* Your objective: Could you output, word for word, only the lines from the line with "This screenshot has width=697, height=315." to the end of the entries, including both ends? Omit the pictures.

* Data shown:
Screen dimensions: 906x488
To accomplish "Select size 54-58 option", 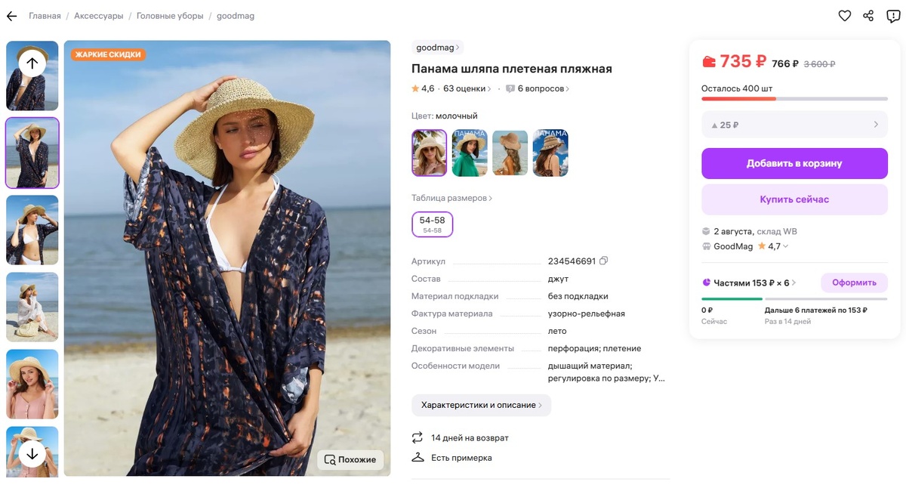I will click(x=433, y=224).
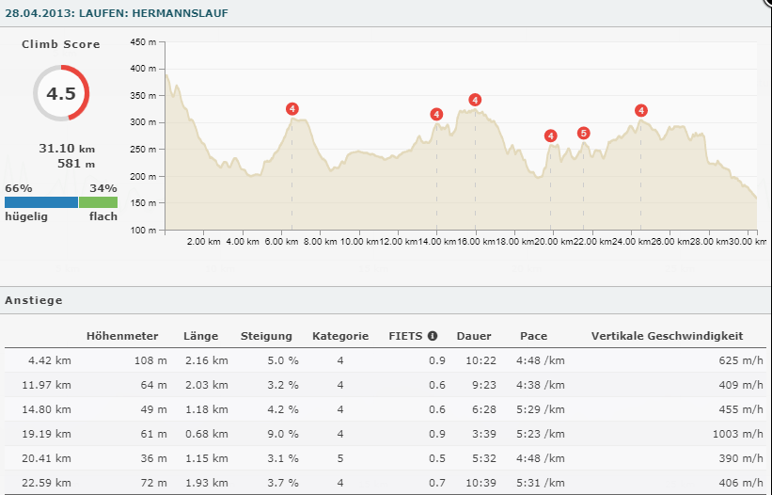
Task: Click the FIETS info icon
Action: click(x=432, y=336)
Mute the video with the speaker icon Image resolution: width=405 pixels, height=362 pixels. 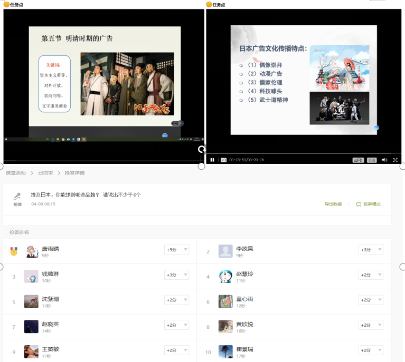[x=384, y=160]

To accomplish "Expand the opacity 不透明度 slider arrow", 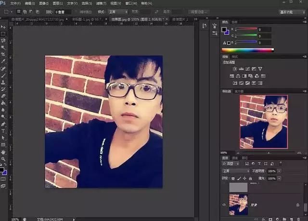I will [x=280, y=171].
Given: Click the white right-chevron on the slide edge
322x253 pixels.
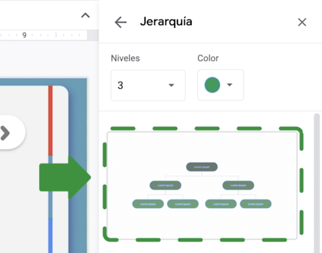Looking at the screenshot, I should point(6,133).
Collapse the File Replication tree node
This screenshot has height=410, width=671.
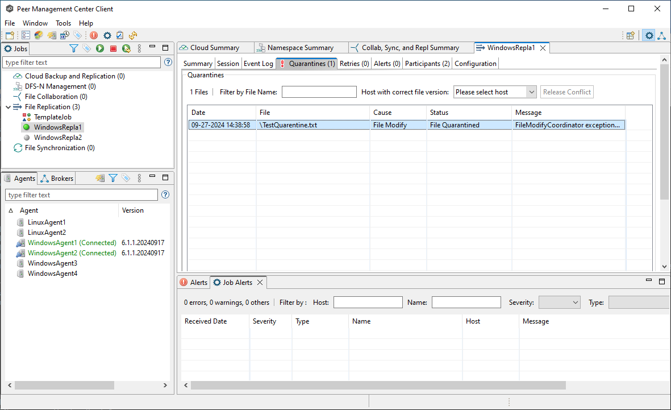[x=9, y=107]
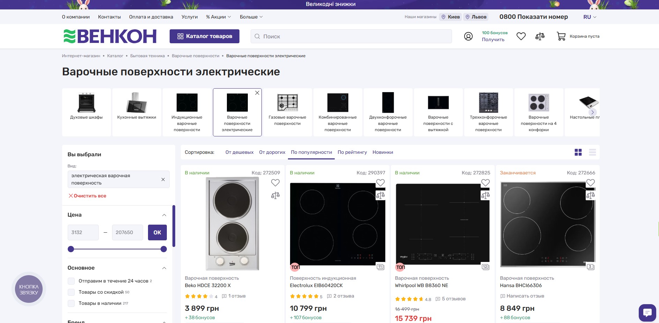The width and height of the screenshot is (659, 323).
Task: Open the live chat bubble icon
Action: click(x=647, y=313)
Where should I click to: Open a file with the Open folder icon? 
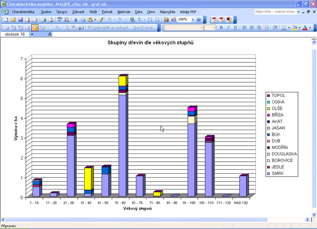coord(13,19)
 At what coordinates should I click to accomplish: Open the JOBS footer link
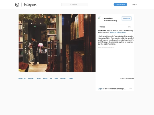pos(56,78)
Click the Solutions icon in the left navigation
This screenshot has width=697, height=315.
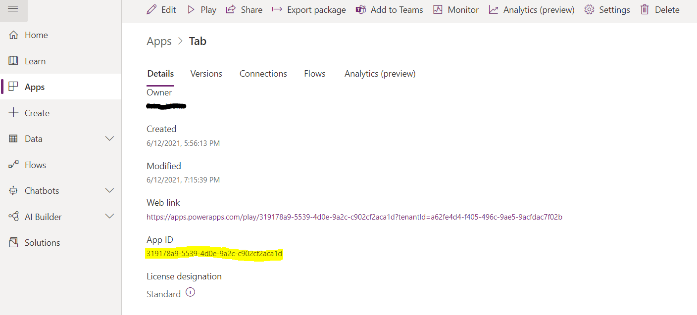point(13,242)
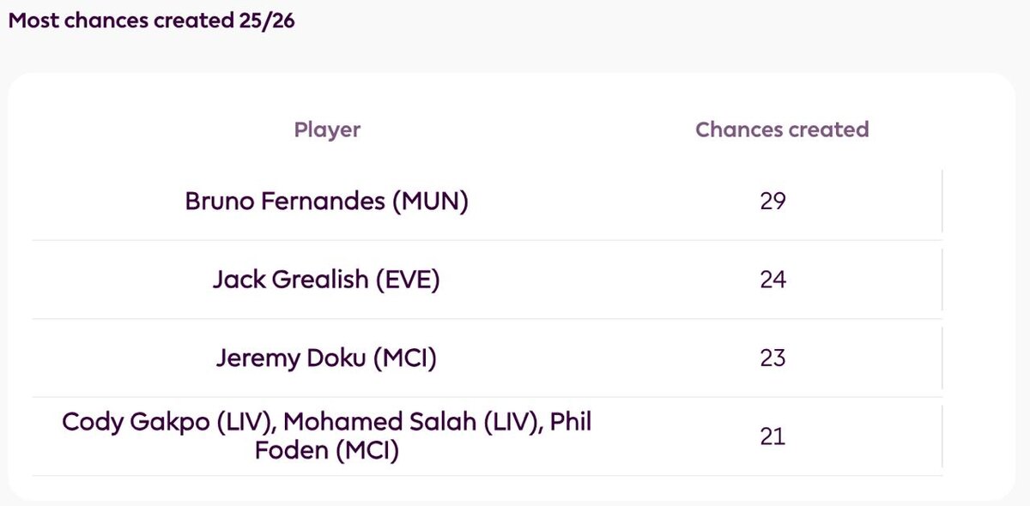This screenshot has width=1030, height=506.
Task: Click the 24 chances created value
Action: point(773,280)
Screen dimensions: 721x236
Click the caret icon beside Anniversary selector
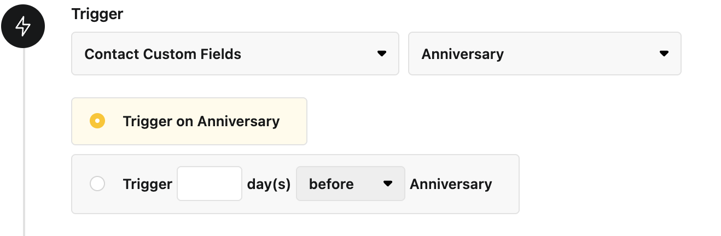click(664, 54)
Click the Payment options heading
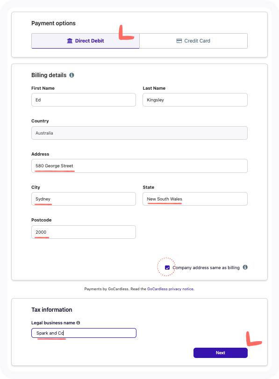Viewport: 279px width, 379px height. [53, 23]
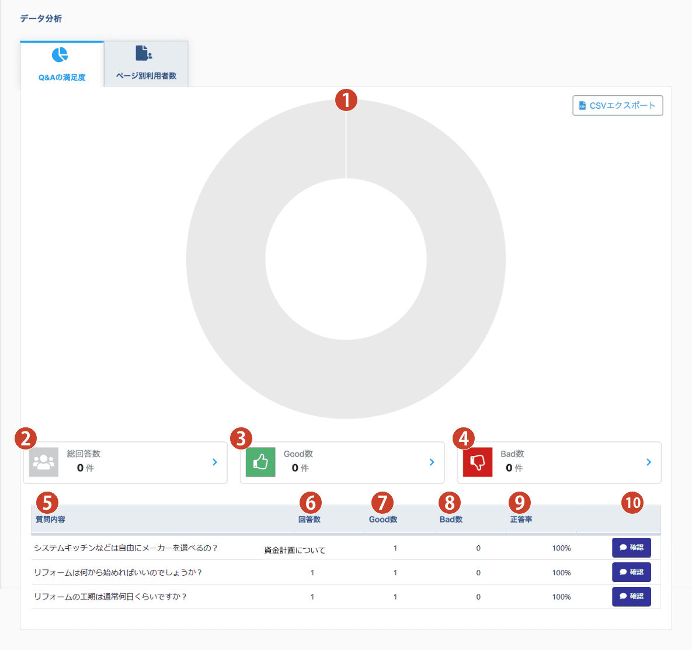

* Output of the task:
This screenshot has width=697, height=315.
point(13,242)
This screenshot has width=1030, height=506.
Task: Click the 24 chances created value
Action: point(773,280)
Screen dimensions: 721x236
Click the caret icon beside Anniversary selector
click(664, 54)
Click the Payment options heading
Viewport: 279px width, 379px height. [53, 23]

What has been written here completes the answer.